Not sure why you get the downvotes, all I can imagine is that there are a lot of people here who learned on K8s and have never tried anything different, or had to manage infrastructure at scale (In my experience scale being 30k+ bare metal machines)
99.9% of the time I see a k8s implementation it's a shop pushing a ridiculously low amount of traffic and then needing to scale their application across decades-old hardware provided by a cloud provider. It's so bad that a single, modern 4U server, like I used to manage working at at a large company, could have replaced their entire infrastructure. The k8s users wind up with thousands of lines of YAML to solve a problem that could have been solved with better design decisions. The abstractions upon abstractions also prevent developers from truly understanding what is going on in the real world, for example your cloud provider's hypervisor doesn't align with your para-virtualization hypervisor so you end up with all sorts of issues with affinity and noisy neighbors on the same hardware that you can't even see, or your racks aren't splayed right so failures wipe out disproportionate amount of instances, that K8s then takes ages to rebalance things.
As far as the statement "there's no reason it should be as simple as Heroku", I agree completely. I imagine in a few years something like AWS Firecracker+ a simpler control plane will end up superseding k8s, and k8s will end up in the graveyard of dying virtualization orchestrators like OpenStack and CloudStack.
> I imagine in a few years something like AWS Firecracker+ a simpler control plane will end up superseding k8s, and k8s will end up in the graveyard of dying virtualization orchestrators like OpenStack and CloudStack.
Past experience makes me pessimistic that we will ever get something "easy" that everyone uses.
Doing all of that is my job and you are 1000% correct. I will always have job security now because of how ridiculously over-complicated, clunky, rigid, flaky, and bizarre all the DevOps tools are. K8s Admin is now the new DBA. Writing Terraform is a programming job in itself. It's like somebody decided we don't have enough useless people in tech so they made all this new tech be more annoying than it has to be. We could probably replace it all with a couple shell scripts and it'd work just as well.
To add to that, I find very few engineers actually "writing" anything in these IaC languages. It's like a big game of copy/paste where people simply keep repeating bad patterns that use a library that uses an API they don't understand, maintained by someone working at a cloud provider who barely understands how their own service works. Like, there are so many turtles all the way down, when you see this happen long enough it drives you crazy.

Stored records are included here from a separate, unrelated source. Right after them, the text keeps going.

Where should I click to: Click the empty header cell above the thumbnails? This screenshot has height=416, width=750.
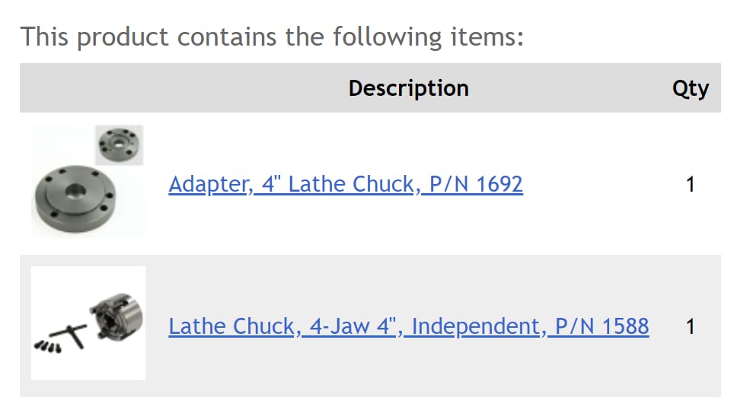[88, 88]
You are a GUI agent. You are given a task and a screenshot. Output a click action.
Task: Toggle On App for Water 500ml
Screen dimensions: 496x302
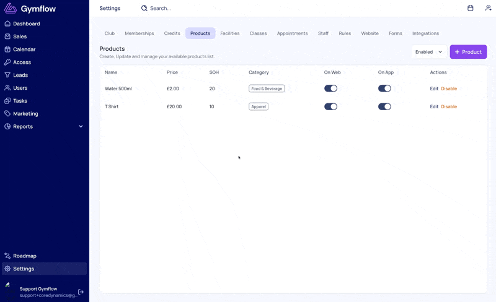[384, 88]
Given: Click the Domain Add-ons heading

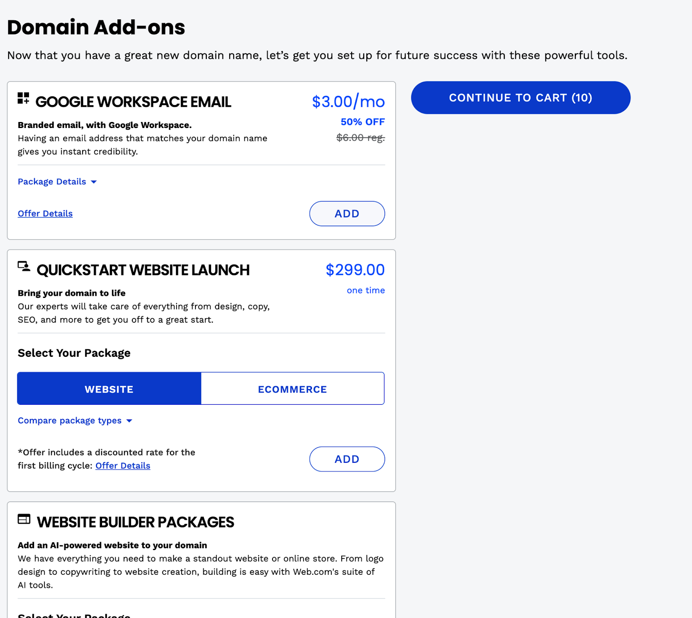Looking at the screenshot, I should pos(96,27).
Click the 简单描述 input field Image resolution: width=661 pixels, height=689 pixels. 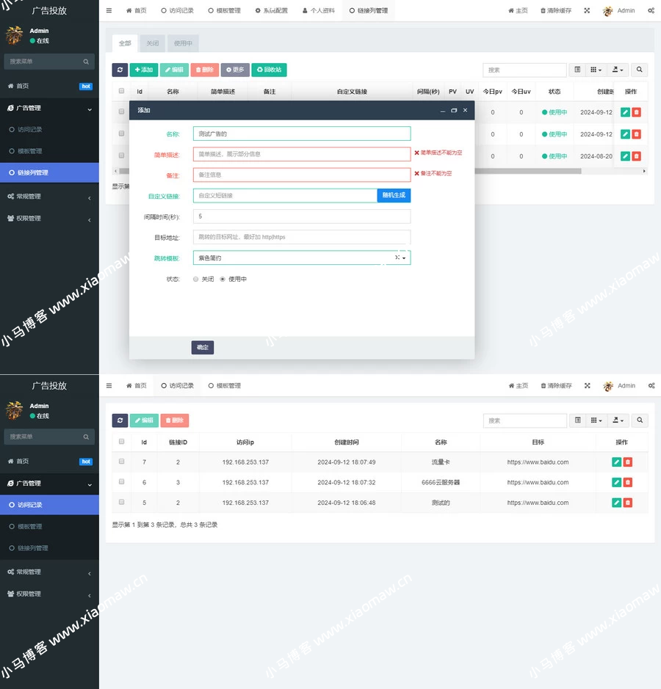(301, 154)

I am like that. To get new applications working in my company, I have to run a proprietary shell script that creates about 20 terraform files that I then later have to manually adapt via copy and pasting. Then I have to enter several configs/settings into our config server, etc.
In the first company I ever worked for, we could run one-click jobs that would build and deploy .war packed applications to our tomcats instead. They were based on 1) building the application with mvn and 2) pushing the .war to the tomcats. Each version was running in parallel, the version agnostic path routing could to the relevant version could be set via dropdown.
Yes and no. There's a diminishing return after a certain amount of modules and variables. It's because the tool is shitty and limited. For example there's no such thing as inherited or global variables between Terraform modules, you have to explicitly pass them, or else pass these clunky object variables that embed lots of data and types but not the actual variable concept. And at the end of the day you need one final root module which requires a bunch of files, so you might as well use a template.
Thanks for the self awareness. I do not hate devops engineers, I am fully onboard with engineering for job security, but I am against anonymously pretending it's anything but.
As soon as we brought our redis and mongo in house, k8s became easier and cheaper than heroku (and 2 other PAAS solutions that we had experimented with).
After the switch (and a single open source tool) we still didn't need any specialized devops knowledge, we just have developers in house.
I am not bitter about them, personally. If I could pick one area to work in, in the field of the technical side of software engineering I would go for devops. I applaud everyone who earns their money with this dreck!
But taking a step back, it's madness. I have seen mindbogglingly complex setups 10 years ago, when I had to go begging to the old websphere greybeards when I needed anything sysadmin/devops related, yet in that time it has gotten worse. 4 of the 4 kubernetes projects I have seen personally involved highly customized code for deployment and infrastructure, that wasn't comprehensible for anyone besides the relevant devops teams. From the perspective of efficiency and the company owner(s) it appeared borderline malicious.
The only reason I‘d believe is that it‘s a conspiracy for long lasting job security for anyone in devops.
They managed to shit out an application server even more complex than enterprise websphere, which is both fascinating and abhorrent.
Same for terraform and all the other overengineered cloud crap companies pay their devops wizards for.